Biochemistry, physiology, and ecology of paper birch defenses to bronze birch borer and their responses to anthropogenic greenhouse gases

Periodic outbreaks by bronze birch borer (Agrilus anxius) have caused widespread birch (Betula) mortality in the boreal forests of North America. Mechanisms by which deciduous trees resist wood-borers are not understood but have been hypothesized to result from integrated physical and biochemical phloem defenses. Historically, wood-borer outbreaks have been associated with environmental stress, which is thought to weaken tree defenses. Therefore, the overarching goals of this dissertation research were to characterize birch defenses to bronze birch borer, their relationship to whole plant physiology, and how their expression is affected by environmental stress.

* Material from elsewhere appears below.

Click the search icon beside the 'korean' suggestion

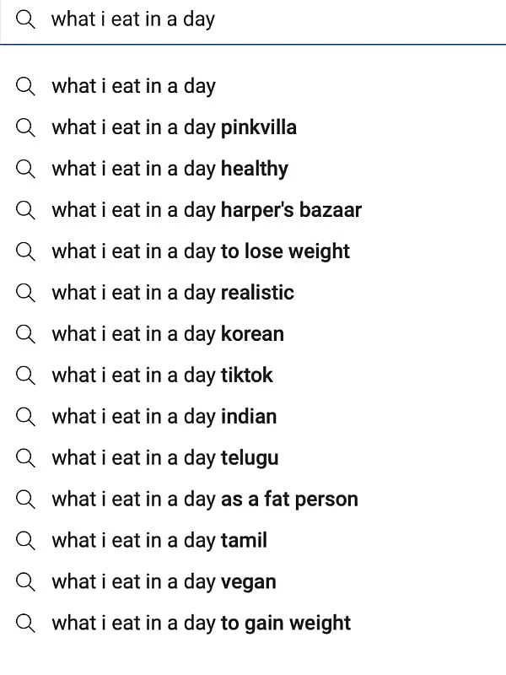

Objectives of this research were to use a metabolomics approach to compare the constitutive (Chapter 2) and induced (Chapter 3) biochemical profiles of paper birch (B. papyrifera) phloem, which is resistant to bronze birch borer by nature of its coevolutionary history, with that of European white birch (B. pendula), which is much more susceptible. Then, to investigate the relationship of these putative defenses to whole plant physiology, paper birch stems were girdled to disrupt transport of current photosynthate and alter within-tree resistance to bronze birch borer (Chapter 4). Finally, to determine how environmental factors modify expression of resistance, the effects of elevated CO₂ and ozone (O₃) on paper birch resistance and bronze birch borer colonization were analyzed (Chapter 5).

Rate of wound periderm (callus) formation did not differ between paper birch and European white birch, but may contribute to resistance if it interacts with defensive chemicals or nutritional factors that slow feeding, allowing wound periderm to encapsulate larvae. Constitutive and induced phenolic profiles of paper birch and European white birch differed. Paper birch had two phenolics that were not detected in European white birch, and concentrations of six were higher in paper birch than European white birch, which may contribute to higher resistance of paper birch to bronze birch borer.

Trunk girdling decreased phloem resistance to bronze birch borer below the girdle, confirming that stress compromises resistance and supporting the hypothesis that the flux of current photosynthate from leaves to trunk provides the energy to drive defensive responses. Total phenolic concentrations and rate of wound periderm formation were higher above the girdle, corresponding with higher resistance in that portion of the tree.

Elevated atmospheric CO₂ and O₃ decreased paper birch resistance to bronze birch borer in a four-year study at the Aspen FACE facility in Rhinelander, WI. In combination, however, elevated CO₂ and O₃ had no effect on paper birch resistance, which is consistent with previous studies showing elevated CO₂ to ameliorate effects of elevated O₃ on tree physiology. Elevated CO₂ and O₃ altered phloem chemistry but not in ways that could explain patterns of bronze birch borer colonization. The results suggest that on-going changes in atmospheric composition could facilitate bronze birch borer outbreaks, possibly altering the distribution of paper birch in North America.